*** Begin section ***

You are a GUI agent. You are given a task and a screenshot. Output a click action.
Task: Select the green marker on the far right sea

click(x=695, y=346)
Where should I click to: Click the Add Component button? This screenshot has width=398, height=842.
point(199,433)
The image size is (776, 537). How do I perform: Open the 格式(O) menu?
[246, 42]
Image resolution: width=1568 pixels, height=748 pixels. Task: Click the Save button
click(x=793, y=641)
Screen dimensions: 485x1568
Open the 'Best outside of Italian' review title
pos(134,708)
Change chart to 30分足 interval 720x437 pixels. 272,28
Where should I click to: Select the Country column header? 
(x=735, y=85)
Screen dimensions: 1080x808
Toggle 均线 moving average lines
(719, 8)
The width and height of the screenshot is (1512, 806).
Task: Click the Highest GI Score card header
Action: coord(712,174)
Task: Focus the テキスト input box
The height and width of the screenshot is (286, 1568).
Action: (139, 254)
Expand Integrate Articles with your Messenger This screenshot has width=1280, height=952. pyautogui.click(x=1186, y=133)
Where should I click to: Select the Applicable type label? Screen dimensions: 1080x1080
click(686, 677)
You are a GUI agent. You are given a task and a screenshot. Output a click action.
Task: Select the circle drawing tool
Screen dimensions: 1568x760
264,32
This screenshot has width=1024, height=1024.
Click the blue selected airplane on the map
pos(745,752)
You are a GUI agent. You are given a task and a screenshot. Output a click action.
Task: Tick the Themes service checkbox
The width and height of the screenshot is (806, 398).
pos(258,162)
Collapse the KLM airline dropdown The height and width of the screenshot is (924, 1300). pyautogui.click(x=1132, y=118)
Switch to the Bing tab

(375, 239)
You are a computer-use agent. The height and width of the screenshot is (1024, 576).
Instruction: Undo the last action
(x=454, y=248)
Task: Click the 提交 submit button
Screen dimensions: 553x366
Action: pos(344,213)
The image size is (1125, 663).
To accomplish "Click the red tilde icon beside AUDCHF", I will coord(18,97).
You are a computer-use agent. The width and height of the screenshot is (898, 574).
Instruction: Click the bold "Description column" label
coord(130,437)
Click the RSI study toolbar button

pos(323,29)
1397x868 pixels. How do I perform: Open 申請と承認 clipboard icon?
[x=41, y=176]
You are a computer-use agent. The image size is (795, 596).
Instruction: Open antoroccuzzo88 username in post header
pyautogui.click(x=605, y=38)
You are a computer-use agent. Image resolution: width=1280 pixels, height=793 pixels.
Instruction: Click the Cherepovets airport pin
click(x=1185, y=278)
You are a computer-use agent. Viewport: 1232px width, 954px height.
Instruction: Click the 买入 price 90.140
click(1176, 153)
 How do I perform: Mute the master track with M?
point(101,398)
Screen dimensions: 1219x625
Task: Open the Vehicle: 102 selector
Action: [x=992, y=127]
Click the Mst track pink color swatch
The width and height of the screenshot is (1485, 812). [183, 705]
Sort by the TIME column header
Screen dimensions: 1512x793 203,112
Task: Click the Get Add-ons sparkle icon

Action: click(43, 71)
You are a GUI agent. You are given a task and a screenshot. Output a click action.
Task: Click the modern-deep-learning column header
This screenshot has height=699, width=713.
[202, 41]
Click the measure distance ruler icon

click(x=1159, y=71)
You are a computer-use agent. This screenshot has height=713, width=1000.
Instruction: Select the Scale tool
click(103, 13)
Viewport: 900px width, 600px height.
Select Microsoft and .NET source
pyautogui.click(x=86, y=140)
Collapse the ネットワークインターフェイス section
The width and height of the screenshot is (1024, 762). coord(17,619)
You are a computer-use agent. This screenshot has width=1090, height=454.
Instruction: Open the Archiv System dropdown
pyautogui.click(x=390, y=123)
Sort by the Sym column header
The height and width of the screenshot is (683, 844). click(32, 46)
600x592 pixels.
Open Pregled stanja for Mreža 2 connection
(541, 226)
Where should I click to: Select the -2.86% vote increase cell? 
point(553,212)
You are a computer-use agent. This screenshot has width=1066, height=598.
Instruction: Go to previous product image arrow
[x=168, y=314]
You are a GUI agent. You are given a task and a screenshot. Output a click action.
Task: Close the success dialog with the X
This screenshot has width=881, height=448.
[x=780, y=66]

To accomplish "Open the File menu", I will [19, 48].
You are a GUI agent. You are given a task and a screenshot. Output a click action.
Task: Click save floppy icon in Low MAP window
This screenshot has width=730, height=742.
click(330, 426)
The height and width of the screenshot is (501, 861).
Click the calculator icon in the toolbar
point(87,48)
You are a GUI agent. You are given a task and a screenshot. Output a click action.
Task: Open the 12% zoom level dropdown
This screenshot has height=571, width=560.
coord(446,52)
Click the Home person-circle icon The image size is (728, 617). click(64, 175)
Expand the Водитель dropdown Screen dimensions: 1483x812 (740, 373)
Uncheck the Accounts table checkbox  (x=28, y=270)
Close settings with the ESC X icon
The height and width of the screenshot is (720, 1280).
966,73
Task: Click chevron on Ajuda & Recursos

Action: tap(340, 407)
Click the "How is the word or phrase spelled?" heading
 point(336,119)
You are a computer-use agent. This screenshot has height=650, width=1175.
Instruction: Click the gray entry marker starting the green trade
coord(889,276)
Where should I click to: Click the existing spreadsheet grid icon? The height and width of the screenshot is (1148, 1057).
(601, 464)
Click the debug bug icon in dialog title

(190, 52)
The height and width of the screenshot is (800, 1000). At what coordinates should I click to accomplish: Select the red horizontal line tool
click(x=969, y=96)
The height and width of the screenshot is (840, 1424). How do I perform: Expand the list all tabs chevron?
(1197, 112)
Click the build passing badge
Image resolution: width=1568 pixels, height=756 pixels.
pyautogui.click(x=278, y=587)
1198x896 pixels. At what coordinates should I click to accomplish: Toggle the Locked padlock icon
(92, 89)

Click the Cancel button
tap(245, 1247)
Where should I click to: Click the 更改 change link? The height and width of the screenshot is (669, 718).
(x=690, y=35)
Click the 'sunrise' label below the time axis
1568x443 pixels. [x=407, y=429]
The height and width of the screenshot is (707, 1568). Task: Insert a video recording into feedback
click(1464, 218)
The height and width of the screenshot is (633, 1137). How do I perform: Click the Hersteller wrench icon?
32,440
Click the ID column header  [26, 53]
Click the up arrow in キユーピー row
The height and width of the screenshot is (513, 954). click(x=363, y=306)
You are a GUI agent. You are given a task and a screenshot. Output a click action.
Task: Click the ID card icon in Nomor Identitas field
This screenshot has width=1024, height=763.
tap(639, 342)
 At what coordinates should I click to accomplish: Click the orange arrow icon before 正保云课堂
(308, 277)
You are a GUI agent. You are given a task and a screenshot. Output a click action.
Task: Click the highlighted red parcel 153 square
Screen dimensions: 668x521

*** End section ***

> [Exercise instructions]: Copy out every line of the data in which the word "Viewport" is found.

> [Solution below]:
You are a computer-use agent. Viewport: 1232px width, 954px height.
Viewport: 900px width, 600px height.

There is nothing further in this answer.